Discussion:
During my analysis of the data, I found that, within the Premier League, there is a very large significant correlation between a player’s height and his ability to win headers. Thus we can reject the null hypothesis that a premier league player’s height does not affect his ability to win headers.
I also found that this relationship does not change, when we are considering position as a factor variable. Although, as expected, this relationship do seem to be stronger for strikers and defenders, compared to midfielders, as the ability to win aerial challenges are generally seen as more important in those positions.
We also found that the player’s ability to head the ball do not seem to significantly improve or change even with experience in the Premier League (measured by matches played).
Finally, we also found that there is no concrete evidence that, for attacking players, the ability to win an aerial ball can be translated into goals or assists.
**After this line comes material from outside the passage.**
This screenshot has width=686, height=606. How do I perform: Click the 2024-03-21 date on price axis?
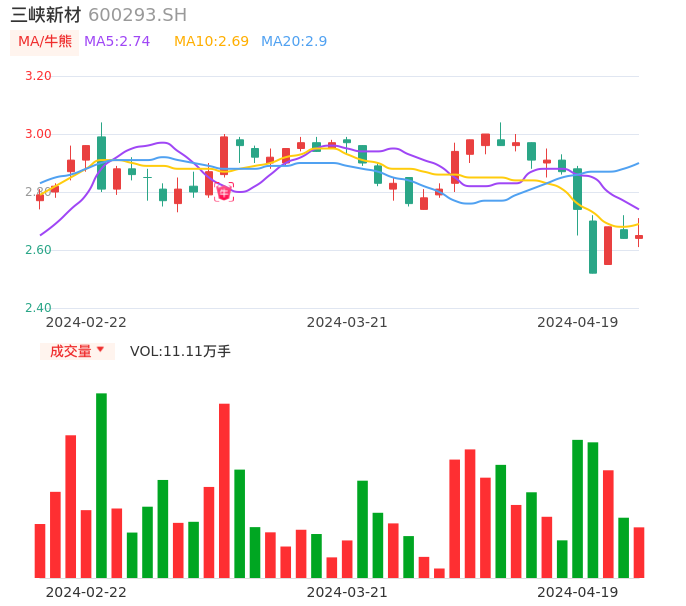[x=347, y=322]
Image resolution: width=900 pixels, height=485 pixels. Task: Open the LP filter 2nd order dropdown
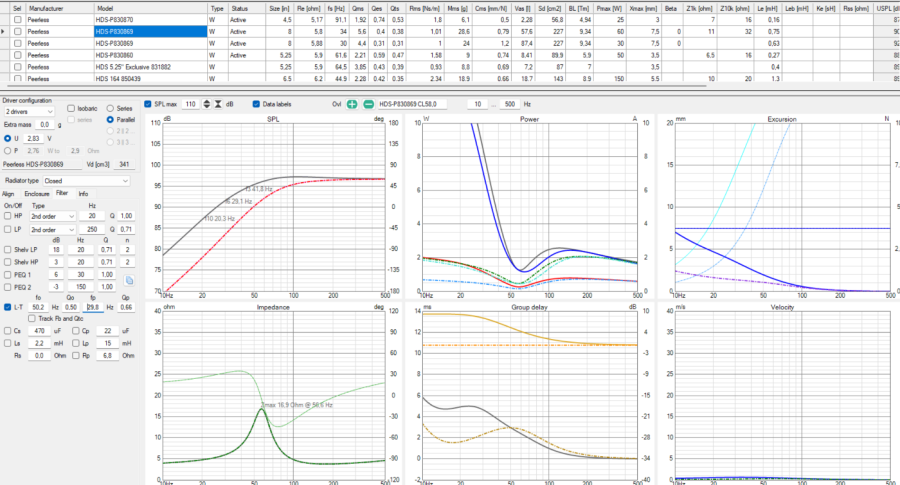pos(53,229)
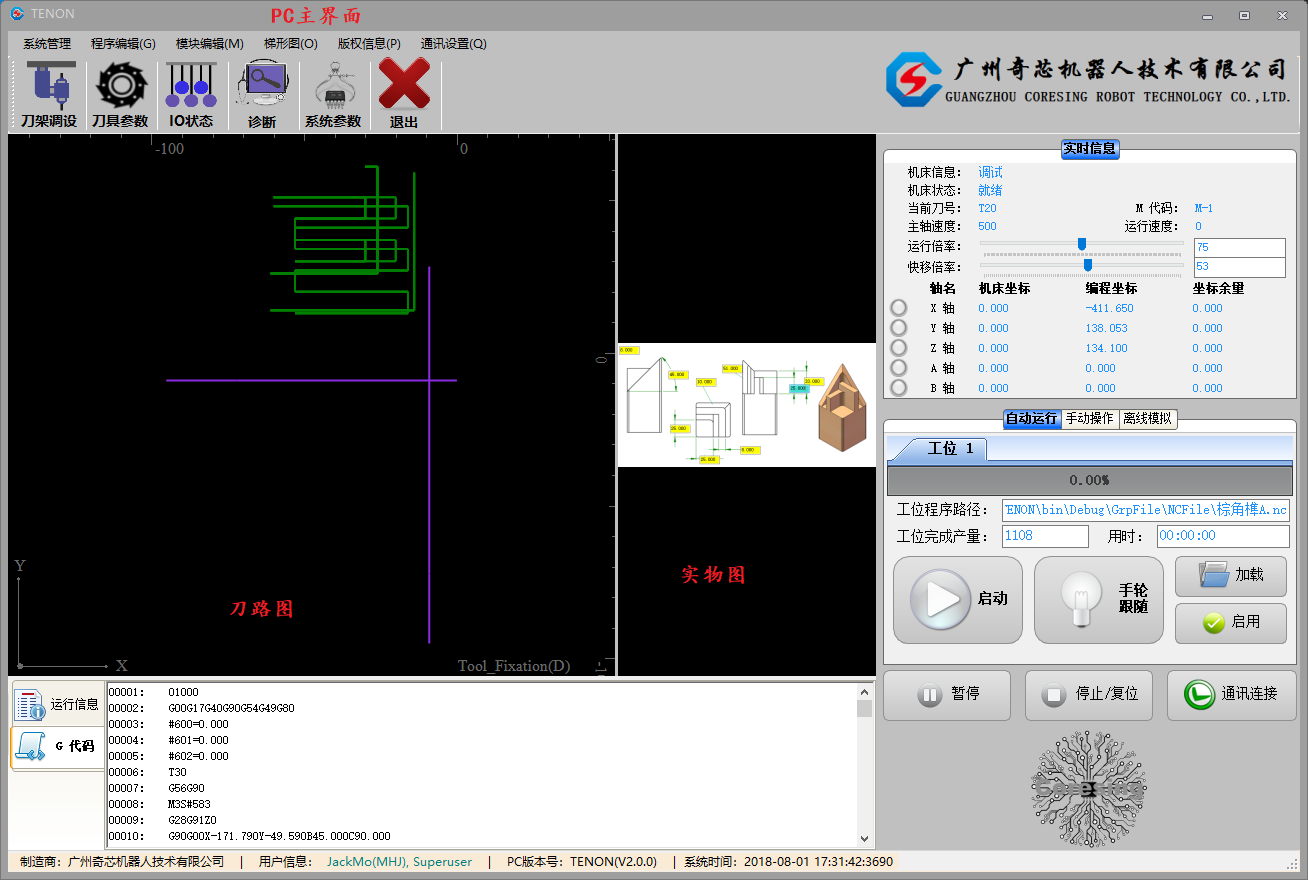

However, we did very large differences between two groups of attacking football players, in their ability to translate aerial challenges into goals and assists. A further analysis is suggested to find data on the roles of the attacking players and see if the ability to translate aerial challenges into goals and assists depends on their role was a winger or a striker.
Limits: There are several limits to my analysis. First and foremost, the analysis may cause the data to be skewed. The analysis assumes that players who have engaged in 0 aerial battles throughout the season as N/A as opposed to 0 percent winrate and thus are not included in the analysis, this may skew the winrates to the right. These players are still important to consider as they may not be engaging in aerial battle due to their height.
Further into the analysis, I found that there seem to be two very distinct group of players within the attackers dataset. If I had been able to identify that earlier or had an idea what separats these two groups, I may be able to provide a better analysis of the dataset. These two distinct groups may act as outliers,which linear regression is very senstive to.
I mainly used linear regressions in this project, commonly linear regressions is a not suitable model for relationships that are nonlinear. While one might expect the relationship to be similar to a linear relationship, the fact that there are two types of players, may mean that a non-linear model may be a better fit if we can separate and isolate these groups of players.
Conclusion:
It seems that the Premier League clubs are justifiably paying a higher premium for taller players, as taller players do tend to win significantly more aerial challenges. It seems that the ability to use these aerial victories effectively are not innate in all players; winning aerial challenges does not often translate into goals or assists. If the club only paid extra for the tall attacking player for his goals and assist then they must further analyze to see if he can effectively translate the aerial challenges into goals and assists. It is also unwise to hope to buy an tall player and hope that his heading ability improve through experience and learning in the league, as there is no evidence that game time and appearances have an effect on the ability to win headers.